- _DATA SHOWN_:
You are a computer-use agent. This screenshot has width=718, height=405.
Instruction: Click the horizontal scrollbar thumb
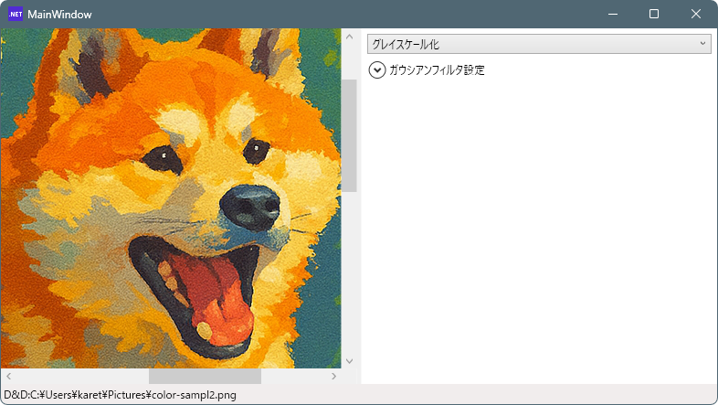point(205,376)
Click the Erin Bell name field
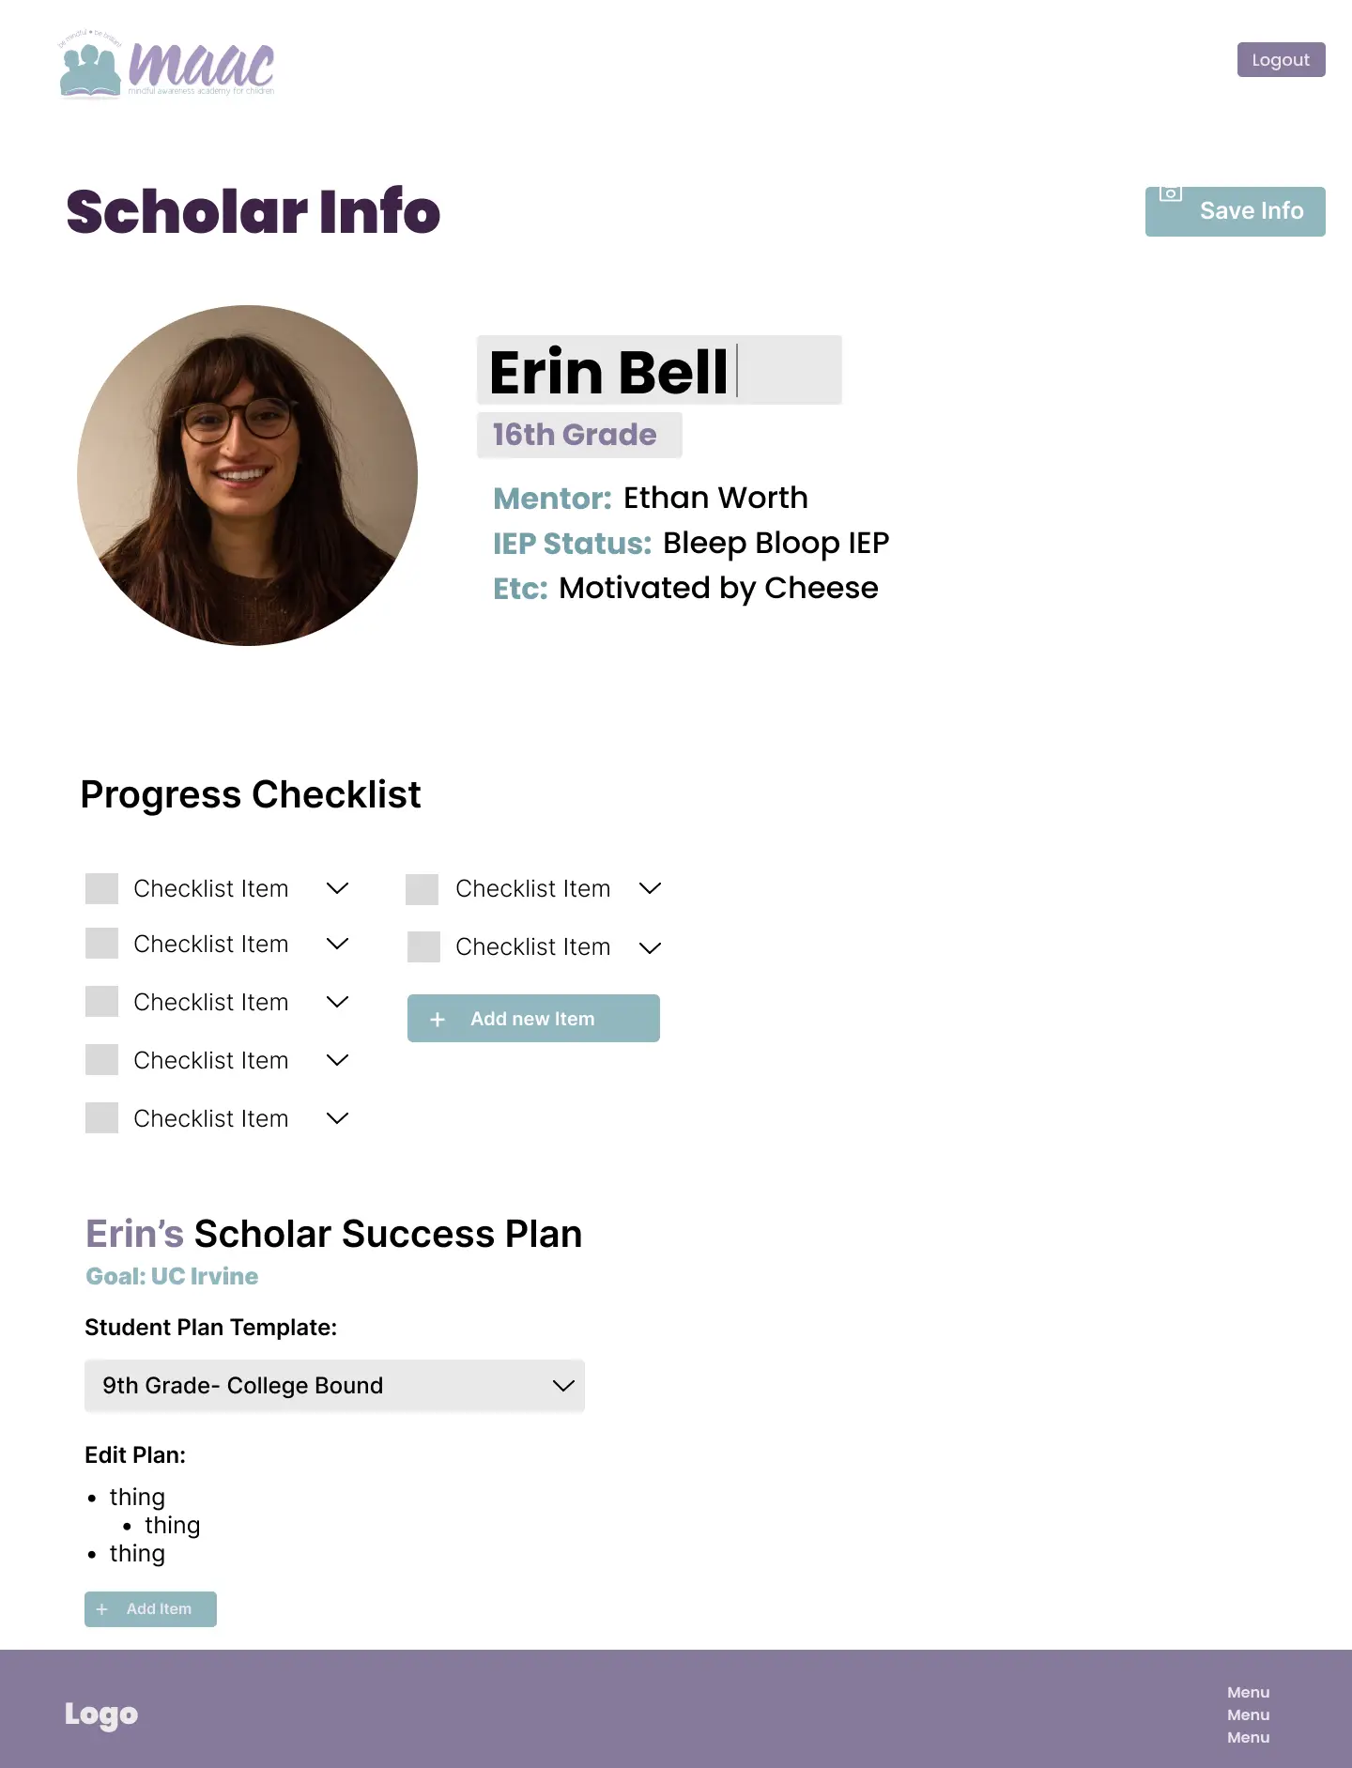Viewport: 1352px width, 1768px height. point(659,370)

- _WHAT YOU ARE ASKED TO DO_:
What belongs in the answer is each line above, reproduced exactly, and no picture.

- _YOUR RESPONSE_:
You are a computer-use agent. This screenshot has width=718, height=405.
Instruction: Click the horizontal scrollbar thumb
point(205,376)
Click the Erin Bell name field
Viewport: 1352px width, 1768px height. point(659,370)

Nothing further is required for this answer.